*ESTRATTO DEL DOCUMENTO*:

###

Monday, February 16, 2015

Il racconto delle sabbie

I Sufi mistici dell’Islam per avvicinarsi a Dio svilupparono tre percorsi: la mistica dell’amore, dell’estasi e dell’intuizione. Il misticismo intuitivo si esplica nella dottrina del Fana’ (estinzione). Secondo i Sufi una volta estinta la coscienza di se stessi, quale sé separato sazio di progetti individuali, la visione dell’essere svuotata dell’io, avrebbe mostrato null’altro che Dio. “Il racconto delle sabbie” esemplifica la dottrina del Fana’, la   trascendenza in Dio, del sé finito.

"Nato da remote montagne, un fiume solcò molte regioni per raggiungere finalmente le sabbie del deserto. Provò a superare quest’ostacolo così come aveva fatto con gli altri, ma si accorse che, man mano che scorreva nella sabbia, le sue acque sparivano.
Era convinto, tuttavia, che era un suo desiderio attraversare quel deserto, eppure non ci riusciva…
Fu allora che una voce nascosta, proveniente dal deserto stesso, mormorò:
«Il vento attraversa il deserto; il fiume può fare altrettanto».
Il fiume obiettò che, sebbene si lanciasse contro la sabbia, l’unico risultato era di esserne assorbito, mentre il vento poteva volare e, quindi, attraversare il deserto.
«Lanciandoti nel tuo solito modo, il, deserto non ti permetterà di attraversarlo. Potrai solo sparire e diventare una palude. Devi permettere al vento di trasportarti fino a destinazione».
«Ma come è possibile?».
«Lasciandoti assorbire dal vento».
Era un’idea inaccettabile per il fiume. In fin dei conti, non era mai stato assorbito prima d’ora. Non voleva perdere la sua individualità: una volta persa, come essere sicuri di poterla ritrovare?
La sabbia rispose:
 «Il vento svolge questa funzione: assorbe l’acqua, la trasporta al di sopra del deserto, poi la lascia ricadere. Cadendo sotto forma di pioggia, l’acqua ridiventa fiume».

###

*COMPITI DA SVOLGERE*:
• A. Ricopia fedelmente il passo del racconto delle sabbie che parte dalle parole "Era convinto, tuttavia, che" e termina dopo le parole "attraversare il deserto.".
• B. Nel racconto delle sabbie, che cosa succedeva alle acque del fiume man mano che scorreva nella sabbia?
I record sono materiale a parte, separato dal racconto.

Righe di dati
###

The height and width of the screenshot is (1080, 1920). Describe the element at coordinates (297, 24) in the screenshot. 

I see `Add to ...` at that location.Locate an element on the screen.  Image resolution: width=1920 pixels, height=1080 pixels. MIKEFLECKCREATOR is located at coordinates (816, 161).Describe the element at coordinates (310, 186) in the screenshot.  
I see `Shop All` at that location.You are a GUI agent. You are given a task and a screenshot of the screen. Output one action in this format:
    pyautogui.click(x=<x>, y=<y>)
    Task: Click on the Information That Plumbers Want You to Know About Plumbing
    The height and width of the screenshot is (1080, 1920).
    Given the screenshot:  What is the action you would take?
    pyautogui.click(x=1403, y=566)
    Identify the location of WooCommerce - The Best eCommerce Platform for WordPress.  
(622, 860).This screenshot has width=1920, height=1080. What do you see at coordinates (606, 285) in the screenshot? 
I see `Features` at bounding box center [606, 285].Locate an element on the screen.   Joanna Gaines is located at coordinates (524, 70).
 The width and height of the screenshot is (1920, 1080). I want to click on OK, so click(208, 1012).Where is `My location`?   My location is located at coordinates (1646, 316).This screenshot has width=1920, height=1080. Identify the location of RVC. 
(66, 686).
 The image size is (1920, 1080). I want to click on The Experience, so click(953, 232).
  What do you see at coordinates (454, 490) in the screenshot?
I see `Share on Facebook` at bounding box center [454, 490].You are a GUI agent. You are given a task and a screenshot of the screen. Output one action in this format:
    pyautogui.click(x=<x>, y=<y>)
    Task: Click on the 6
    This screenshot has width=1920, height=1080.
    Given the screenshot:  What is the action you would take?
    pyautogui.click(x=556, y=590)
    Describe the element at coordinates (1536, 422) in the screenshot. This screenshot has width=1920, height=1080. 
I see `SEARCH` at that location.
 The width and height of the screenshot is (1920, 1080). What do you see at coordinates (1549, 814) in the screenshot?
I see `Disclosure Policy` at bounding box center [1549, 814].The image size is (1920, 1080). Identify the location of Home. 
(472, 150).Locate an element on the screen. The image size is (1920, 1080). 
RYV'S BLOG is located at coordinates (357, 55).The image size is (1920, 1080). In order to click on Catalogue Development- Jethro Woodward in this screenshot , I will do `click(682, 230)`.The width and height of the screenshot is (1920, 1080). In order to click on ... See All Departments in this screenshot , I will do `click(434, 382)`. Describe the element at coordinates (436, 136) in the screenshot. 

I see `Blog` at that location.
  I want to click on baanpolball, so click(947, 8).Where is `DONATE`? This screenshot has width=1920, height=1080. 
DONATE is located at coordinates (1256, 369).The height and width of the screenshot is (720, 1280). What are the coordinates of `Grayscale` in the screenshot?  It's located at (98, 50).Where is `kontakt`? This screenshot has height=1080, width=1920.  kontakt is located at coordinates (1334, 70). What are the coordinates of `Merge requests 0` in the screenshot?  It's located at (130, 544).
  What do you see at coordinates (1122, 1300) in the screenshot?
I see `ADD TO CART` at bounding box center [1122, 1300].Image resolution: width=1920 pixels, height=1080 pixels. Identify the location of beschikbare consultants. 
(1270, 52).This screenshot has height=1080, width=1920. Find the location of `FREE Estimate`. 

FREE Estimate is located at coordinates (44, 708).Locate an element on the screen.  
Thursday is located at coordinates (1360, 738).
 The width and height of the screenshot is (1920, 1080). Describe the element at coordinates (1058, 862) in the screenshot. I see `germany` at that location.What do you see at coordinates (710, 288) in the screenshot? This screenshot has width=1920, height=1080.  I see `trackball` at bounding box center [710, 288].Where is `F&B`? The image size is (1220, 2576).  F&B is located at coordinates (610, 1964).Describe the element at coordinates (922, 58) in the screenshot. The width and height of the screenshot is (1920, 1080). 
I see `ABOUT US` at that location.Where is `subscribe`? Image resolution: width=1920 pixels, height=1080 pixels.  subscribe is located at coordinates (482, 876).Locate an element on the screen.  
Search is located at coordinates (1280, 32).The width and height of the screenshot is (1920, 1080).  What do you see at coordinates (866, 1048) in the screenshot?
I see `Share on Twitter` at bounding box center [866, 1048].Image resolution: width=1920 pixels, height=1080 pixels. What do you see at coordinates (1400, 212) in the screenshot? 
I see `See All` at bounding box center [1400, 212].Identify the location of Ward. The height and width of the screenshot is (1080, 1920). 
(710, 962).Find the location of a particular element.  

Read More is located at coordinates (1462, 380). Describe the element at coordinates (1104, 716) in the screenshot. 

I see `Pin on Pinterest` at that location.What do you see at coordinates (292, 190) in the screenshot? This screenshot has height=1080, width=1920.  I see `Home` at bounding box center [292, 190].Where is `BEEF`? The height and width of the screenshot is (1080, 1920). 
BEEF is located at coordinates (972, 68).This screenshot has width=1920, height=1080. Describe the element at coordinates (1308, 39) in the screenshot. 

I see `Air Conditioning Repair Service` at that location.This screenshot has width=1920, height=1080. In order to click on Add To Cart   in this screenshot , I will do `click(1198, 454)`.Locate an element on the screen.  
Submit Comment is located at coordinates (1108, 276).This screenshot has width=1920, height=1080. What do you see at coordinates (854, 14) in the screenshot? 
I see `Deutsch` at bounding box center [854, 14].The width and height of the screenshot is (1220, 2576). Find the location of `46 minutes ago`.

###

*RISPOSTE*:
• A.
Era convinto, tuttavia, che era un suo desiderio attraversare quel deserto, eppure non ci riusciva…
Fu allora che una voce nascosta, proveniente dal deserto stesso, mormorò:
«Il vento attraversa il deserto; il fiume può fare altrettanto».
Il fiume obiettò che, sebbene si lanciasse contro la sabbia, l’unico risultato era di esserne assorbito, mentre il vento poteva volare e, quindi, attraversare il deserto.

• B. Le sue acque sparivano.